The diet and 15-year death rate in the Seven Countries Study
In plain English
The study that founded modern diet-heart epidemiology. From 1958, Ancel Keys followed roughly 12,000 middle-aged men across 16 cohorts in the United States, Finland, the Netherlands, Italy, the former Yugoslavia, Greece and Japan. Across populations, the share of calories from saturated fat tracked closely with coronary heart disease deaths — eastern Finland highest, Mediterranean Crete and Japan lowest. It launched both the saturated-fat hypothesis and the very concept of the Mediterranean diet.
Why it matters
Across seven countries, saturated-fat intake tracked coronary heart disease mortality — Crete and Japan fared best.
Informs: Heart Disease·Plant-Based Score
Provenance
- Design
- Prospective cohort
- Sample size (n)
- 11,579
- Follow-up
- 15 years
- Peer-reviewed
- Yes
- Replications
- 3
- Funding
- Public / academic
- Funders
- US Public Health Service, American Heart Association
- Institutions
- University of Minnesota, Seven Countries Study group
decades.plus score
A transparent 0–100 weighted sum across six components.

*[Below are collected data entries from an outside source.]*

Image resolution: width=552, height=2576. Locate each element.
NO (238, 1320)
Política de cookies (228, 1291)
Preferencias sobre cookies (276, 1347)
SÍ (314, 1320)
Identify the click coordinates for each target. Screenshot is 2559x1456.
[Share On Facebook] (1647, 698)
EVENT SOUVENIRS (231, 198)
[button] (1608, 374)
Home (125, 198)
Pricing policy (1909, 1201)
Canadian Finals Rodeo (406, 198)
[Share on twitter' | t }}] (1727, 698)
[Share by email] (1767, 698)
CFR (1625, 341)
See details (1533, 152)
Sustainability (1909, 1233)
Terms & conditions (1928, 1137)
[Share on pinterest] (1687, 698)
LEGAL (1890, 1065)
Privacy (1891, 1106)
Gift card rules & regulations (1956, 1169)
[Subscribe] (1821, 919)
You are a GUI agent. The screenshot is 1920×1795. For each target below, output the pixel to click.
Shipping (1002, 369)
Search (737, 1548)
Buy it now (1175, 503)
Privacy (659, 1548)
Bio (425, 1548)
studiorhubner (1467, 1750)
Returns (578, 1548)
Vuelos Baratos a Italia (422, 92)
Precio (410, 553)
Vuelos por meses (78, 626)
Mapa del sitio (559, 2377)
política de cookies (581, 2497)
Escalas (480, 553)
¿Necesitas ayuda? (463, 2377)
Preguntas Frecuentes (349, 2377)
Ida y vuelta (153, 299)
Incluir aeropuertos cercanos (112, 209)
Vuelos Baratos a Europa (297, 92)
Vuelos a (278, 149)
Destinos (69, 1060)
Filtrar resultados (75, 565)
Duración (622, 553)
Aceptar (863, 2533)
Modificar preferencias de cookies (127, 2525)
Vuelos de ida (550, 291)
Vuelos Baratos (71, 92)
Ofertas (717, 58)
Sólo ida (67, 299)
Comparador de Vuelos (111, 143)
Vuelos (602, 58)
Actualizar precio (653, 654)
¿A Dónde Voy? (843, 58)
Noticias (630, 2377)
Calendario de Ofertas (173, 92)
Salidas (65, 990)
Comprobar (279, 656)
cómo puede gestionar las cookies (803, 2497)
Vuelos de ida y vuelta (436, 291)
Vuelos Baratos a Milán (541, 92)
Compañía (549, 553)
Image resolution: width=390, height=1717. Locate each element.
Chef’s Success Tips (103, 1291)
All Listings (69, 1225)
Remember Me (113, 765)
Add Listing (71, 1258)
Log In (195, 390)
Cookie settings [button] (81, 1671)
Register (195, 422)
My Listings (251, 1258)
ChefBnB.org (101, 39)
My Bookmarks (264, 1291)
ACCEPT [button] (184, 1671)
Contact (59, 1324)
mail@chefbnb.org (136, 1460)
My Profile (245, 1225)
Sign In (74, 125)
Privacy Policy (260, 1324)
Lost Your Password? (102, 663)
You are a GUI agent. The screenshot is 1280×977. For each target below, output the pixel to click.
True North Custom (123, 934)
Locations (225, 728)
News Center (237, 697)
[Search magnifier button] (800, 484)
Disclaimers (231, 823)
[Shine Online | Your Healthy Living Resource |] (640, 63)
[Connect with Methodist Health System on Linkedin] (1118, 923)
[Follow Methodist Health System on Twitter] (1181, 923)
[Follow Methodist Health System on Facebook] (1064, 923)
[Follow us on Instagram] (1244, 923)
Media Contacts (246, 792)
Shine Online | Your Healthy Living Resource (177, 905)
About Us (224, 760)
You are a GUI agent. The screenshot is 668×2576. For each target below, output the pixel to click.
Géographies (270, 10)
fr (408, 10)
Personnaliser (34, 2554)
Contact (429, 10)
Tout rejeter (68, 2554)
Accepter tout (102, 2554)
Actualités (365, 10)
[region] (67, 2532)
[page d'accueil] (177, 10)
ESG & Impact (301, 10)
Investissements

Higher scores reflect bigger, cleaner, more replicated work.
Caveats
The headline cross-country comparison is ecological, and Keys chose which countries to include — drawing decades of criticism about confounding (sugar, fibre, smoking) and selection. The within-cohort prospective data are sturdier, but no observational study can prove saturated fat alone is causal.